The chapter continues on, shifting the conversation to what it labels Radical Pique, stating:
"the anticapitalists comprise a comfortable, prominent elite. Generally affluent, and well-educated, they are bright, articulate and idealistic people. They have (or think they have) all the answers to the problems of poverty, the environment, the economy, etc."
But, it continues, they hold
"resentment toward an economic system which responds to what people actually want rather than to what these bright people think they should want."

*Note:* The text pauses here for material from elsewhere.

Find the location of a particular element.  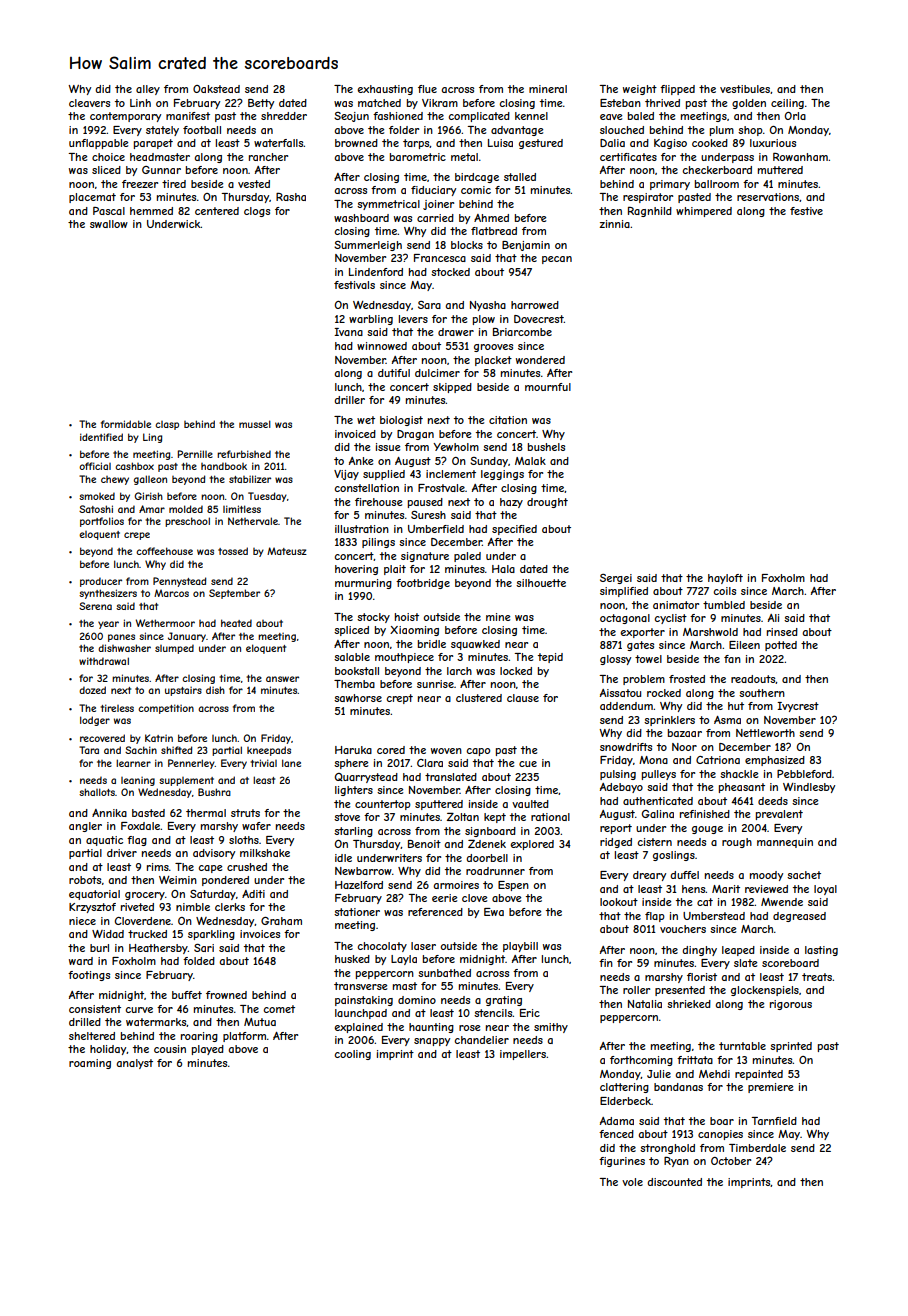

Ahh, this sums up so much. Our politicians and their appointed bureaucrats believe they have all the answers. We, on the other hand, can't be trusted to make economic decisions ourselves, so they must do it for us. They pass laws, create regulations and use every method they can think of to nudge us towards what they believe are the correct decisions. Smoking is not illegal, but they'll throw a massive tax on every pack of cigarettes to discourage it. They have a plan and our freedoms interfere with them.

Last chapter is entitled Regulation Today. It focuses on the current state of regulation and calls it "ideological law" with the idea that often, no one actual suffers harm, rather that it may deem possible violations to be unfair, which leaves a great deal up for interpretation. Grant speaks of a number of incidents where individuals or companies were taken to court (or just outright fined without a hearing) without any kind of specific victim being involved. There are several incidents of insider trading outlined, the story of Michael Milken, Microsoft's anti-trust suit in the late-1990s (from the integration of Internet Explorer into Windows 98) and an anti-trust suit against Intel over their use of their own intellectual property.

I have no idea if what I just told you will whet your appetite to pick up a copy of the book. You'll just have to let me know somehow.